Directed by Lin-Manuel Miranda, “Tick, Tick... Boom!” follows Larson during his struggling artist days in New York before he wrote “Rent.” Approaching his 30th birthday without a major theatrical credit to his name, the composer finds himself at a personal and professional crossroads.

“Rent” was a smash on Broadway and influenced a generation of theater artists, Miranda included. Sadly, Larson himself never got to witness the musical’s success. He died in 1996 at age 35, just hours before “Rent” was slated to give its first off-Broadway preview performance.

In his chat with Colbert, Garfield compared his mother to Larson, as both were “warriors for art.”

“I got to sing Jonathan Larson’s unfinished song while simultaneously singing for my mother and her unfinished song,” he said. “I’m indebted to everyone who’s brought me to this place so I can honor the most beautiful person that I’ve ever experienced in my life through my art and use it as a way to heal, use it as a way to sew up the wounds.”

Garfield, a 2017 Academy Award nominee for “Hacksaw Ridge,” previously opened up about Lynn’s death in a September interview with Variety. He recalled nearly turning down the role of disgraced televangelist Jim Bakker in “The Eyes of Tammy Faye” after learning of his mother’s cancer diagnosis, but opted to sign on for the project at her insistence.

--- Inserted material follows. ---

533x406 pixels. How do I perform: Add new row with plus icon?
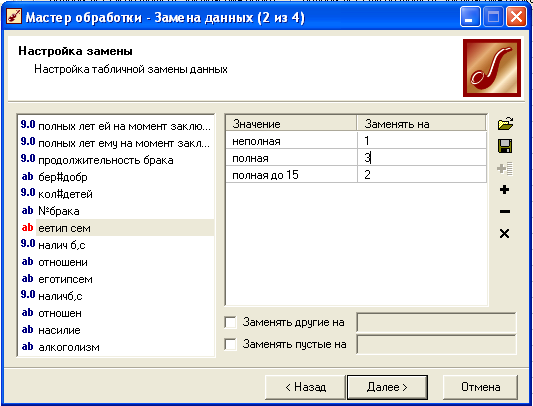(x=505, y=190)
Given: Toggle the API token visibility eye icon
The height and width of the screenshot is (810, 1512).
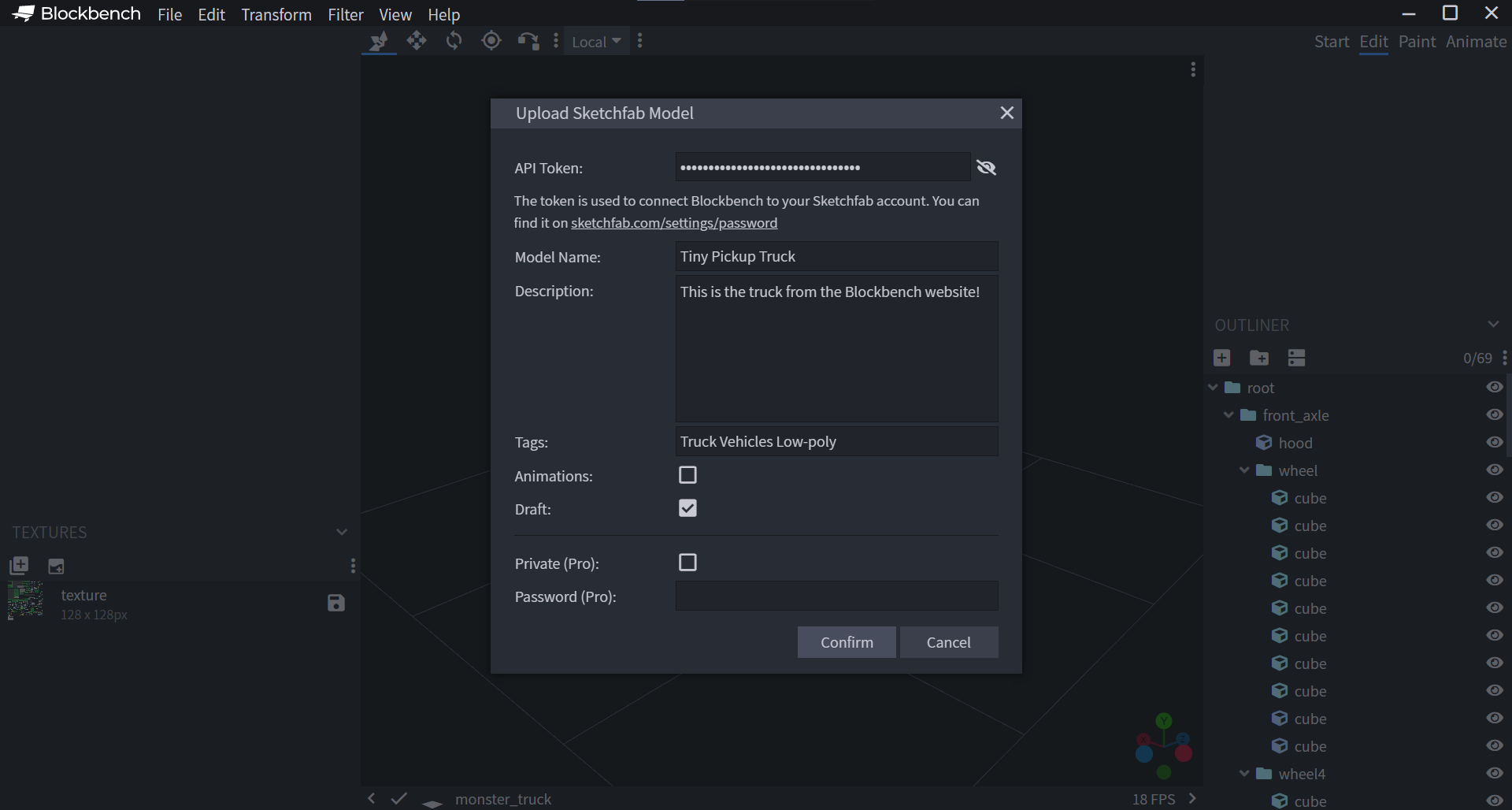Looking at the screenshot, I should coord(986,167).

“She said, ‘I would struggle with you not doing it on account of me,’” he said. “I told her, ‘OK, but promise me when it’s time to come home you’ll let me know.’”

The actor went on to recall how he left the “Eyes of Tammy Faye” set to spend “the most profound two weeks of my life” with his mother shortly before her death.

“The good news about me and her is that we left nothing unsaid,” he told Variety. “To be with her and my dad and my brother, all of her friends, my nephews. It was full of grace in the midst of the terrible tragedy.”